> **SELECTED EXCERPT**
| dc.description.abstract | The introduction of new intermittent energy sources on the electrical grid increases the need of regulated power to ensure stability of grid frequency. Hydropower has the unique possibility to deliver both stability and flexibility in energy production. Due to this, turbines is operating tougher, with more starts and stops and operations outside BEP. In addition, there are more fluctuations on the grid and the turbines is experience more dynamical loading, which can increase damages on the turbine structure. Today, the industry is facing problems with both new and old high head Francis units and the main problem is the formation of cracks in the runner due to pressure fluctuations. It is therefore important to develop new methods for reducing dynamical effects and thereby reducing the fatigue load on the Francis runner. In the latest years, the focus on flexibility have increased and turbines with variable speed capabilities of more interest. Variable speed operations gives the opportunity to change the operation pattern and operate at different speeds. The main objective of this work is to find the operating range for the Francis turbine at the Waterpower Laboratory at NTNU, with variable speed, which gives the lowest material stresses.
To approach this objective, measurements of both efficiency and pressure pulsations for the whole operating range of the Francis turbine has been conducted. Peak-peak values from pressure pulsations have been presented in pressure pulsation diagrams, which is inspired by the Hill Chart. One diagram was made for each pressure sensor. By analyzing these diagrams, it is possible to find out where the turbine can be operated in order to minimize the effect of pressure pulsations. Frequency analysis was conducted for a total of eighteen operation points, for synchronous speed and for reduced speed. The guide vane passing frequency was identified as the most significant in the runner for all operation points.

> **INFORMATION SUPPLIED**

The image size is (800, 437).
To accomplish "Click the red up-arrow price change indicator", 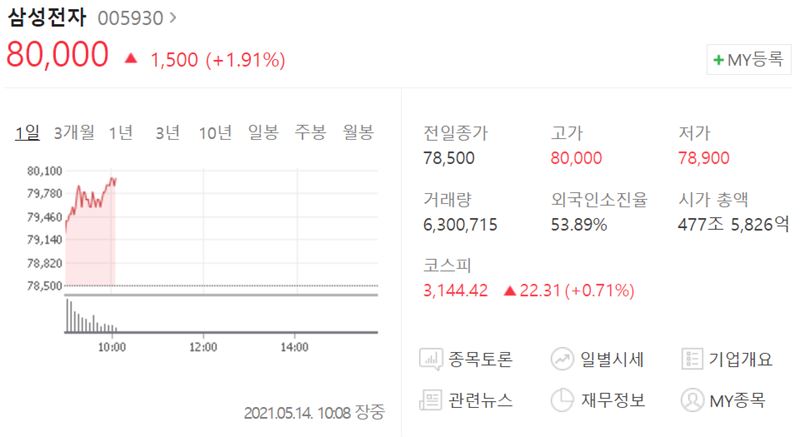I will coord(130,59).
...
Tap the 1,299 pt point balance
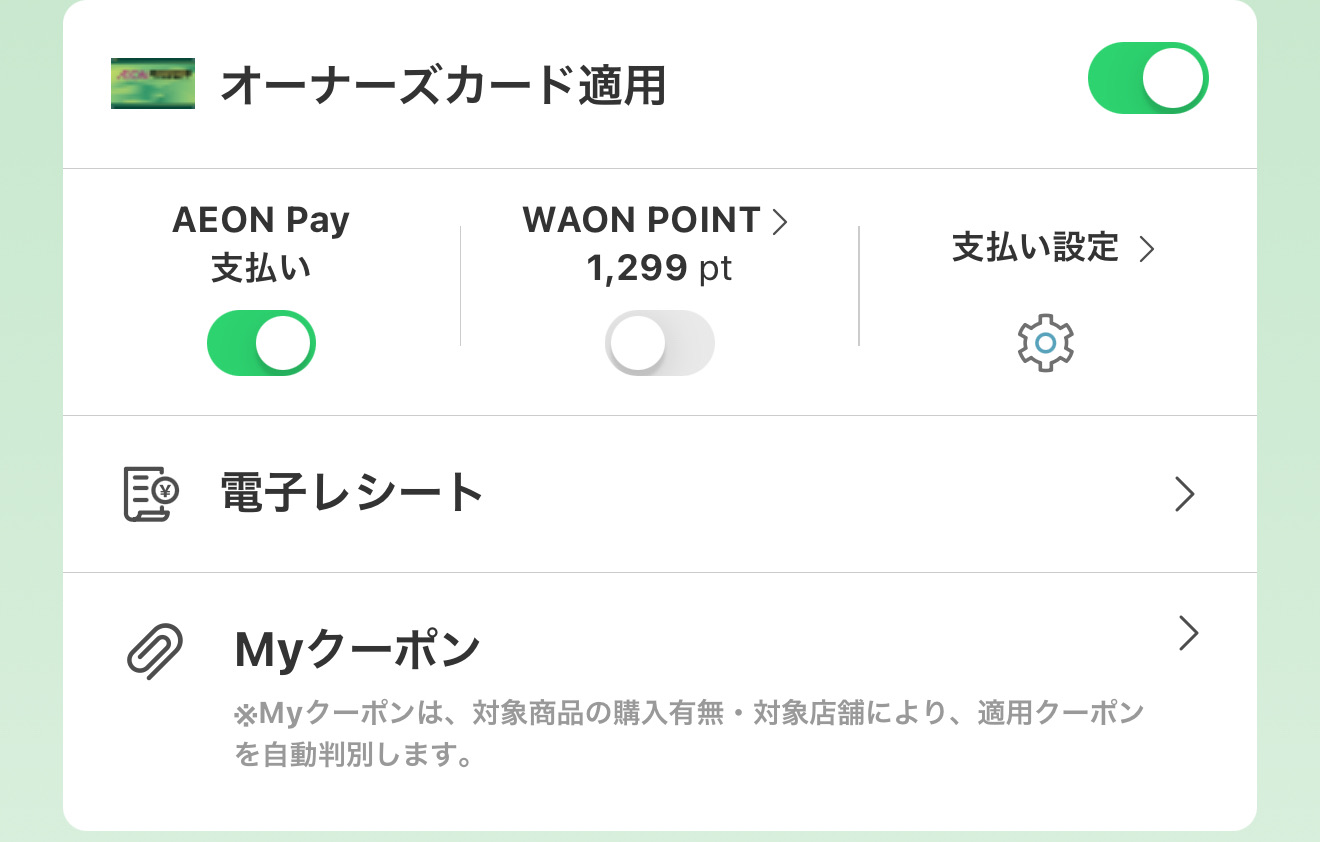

> **PROBLEMS**
A – Answer these questions from the Francis turbine abstract:
(i) What does it name as the main problem the industry faces with high head Francis units?
(ii) For how many operation points was frequency analysis conducted?
(iii) Which frequency was identified as the most significant in the runner?
B – List every kind of turbine speed named in the Francis turbine abstract.

> **SOLUTIONS TO THE PROBLEMS**
A –
(i) The formation of cracks in the runner due to pressure fluctuations.
(ii) Eighteen.
(iii) The guide vane passing frequency.

B –
- Variable speed
- Synchronous speed
- Reduced speed